Aldin clenched his fists weakly. "You mean…you did this…just for…money!?"

The three of them stared at him—genuinely confused.

Tiffany tilted her head first. "Well… Yeah, I mean, I want a prettier sword. This one's kind of boring after a while."

Sara nodded thoughtfully. "There are a few dresses in the capitol I've been eyeing. I just wanted to see if they'd suit me."

Eli shrugged. "And extra money never hurts. I'll probably spend it on drugs at the blackmarket. I wanna see if it's more interesting than doing these missions sober."

The words landed harder than the fireball.

Aldin looked at them, one by one, his mind finally catching up.

I'm going to die…

…Because these so-called 'heroes' wanted spending money.

Eli crouched slightly so they were eye level. "Don't look so sad."

He smiled warmly.

"We made your life exciting. Gave you purpose. You get to die a hero."

He chuckled softly. "That's more than an F-ranker like you would ever amount to anyway."

A distant thunder rolled through the dungeon.

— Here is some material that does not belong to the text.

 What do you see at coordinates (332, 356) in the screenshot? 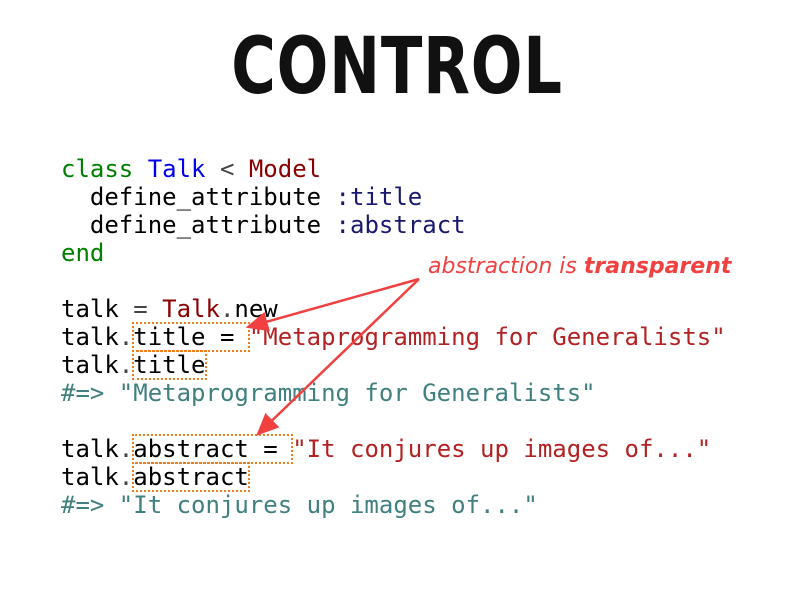
I see `annotation-arrows` at bounding box center [332, 356].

Immediately the tension was back, Aldin could tell the group was afraid, even if they tried hard not to show it.

The creature was getting closer.

Eli straightened. "Alright. Time to go."

He placed a hand over Aldin's chest.

"Mana Steal!" His voice bellowed.

Aldin gasped as his remaining mana was ripped out of him, flooding into Eli's body like a siphon. His vision blurred, and he barely managed to stay conscious.

"Sorry but for our retreat I'm gonna need a lot of mana." he said with a sly grin. Then he stood up and walked towards the rest of the girls before raising his staff again.

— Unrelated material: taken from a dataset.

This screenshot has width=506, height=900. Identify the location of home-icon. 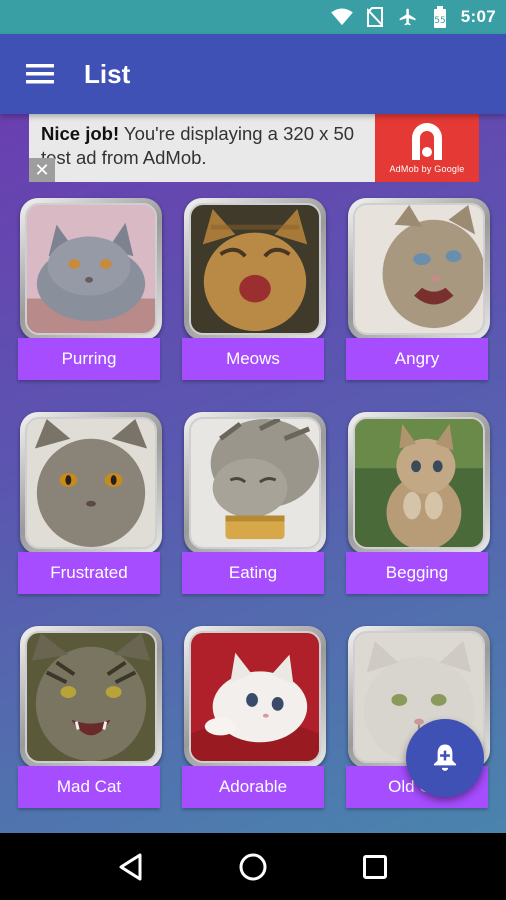
(253, 866).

A pale yellow aura wrapped around the three of them.

"My teleport range isn't huge," Eli said calmly. "We'll have to chain it if we actually wanna leave this dungeon alive…"

He glanced down once more. "We should move fast or else that monster's gonna catch us. Wouldn't want Aldin here to die in vain."

Light swallowed them.

And then—

They were gone.

The aura vanished.

The dungeon went silent.

Aldin lay alone on the stone floor, mana-empty, burned, broken.

And for the first time since becoming an adventurer—

Aldin truly understood what it meant to be abandoned.

The thundering sound cracked through the air again. More intense this time, letting Aldin know that the eldritch looking monster was fast approaching.

The sound came first.

A deep, wet rumble, like something enormous dragging itself through reality itself.

Purple light bled through the chamber as it drew closer, staining the stone and Aldin's vision alike. His body trembled—not from pain this time, but from certainty.

I'm dead.

No miracles. No last-second rescue.

Just the end.

The monster drifted into view, and up close it was far worse than Aldin's mind had prepared him for. It was enormous now—larger than before—its shape unstable, like a cloud of death given mass. A light purple mist emanated from the cloud's base, covering the land. Countless white eyes bulged across its surface, each one focusing on something different, all of them aware.

It didn't walk.

It hovered.

Other monsters—those that had been hiding, cowering deeper in the dungeon—charged toward exits that no longer existed.

They never made it.

Thick, black-purple tentacles erupted from the creature's bloated core, sharp as spears. They stabbed outward in all directions, impaling beasts mid-run. There was no struggle. No screams.

The tentacles retracted.

The cloud swelled.

The bodies vanished into the cloud's endless void. Their mana disappeared into the monster's being as its aura got even more overpowering.

Bigger.

Heavier.

Hungrier.

Aldin watched it all, breath shallow, throat dry.

It was feeding.

Then it turned toward him.

The pressure crushed down, forcing the air from his lungs. The light grew brighter—closer—until the world was nothing but pulsing violet and staring white eyes.

Aldin didn't scream.

He didn't beg.

He simply stared up at it, unmoving, waiting for the moment reality finally ended.

His fingers curled weakly against the stone.

So this is how it ends, he thought.

And for the first time since being branded useless—

He faced death without making a sound.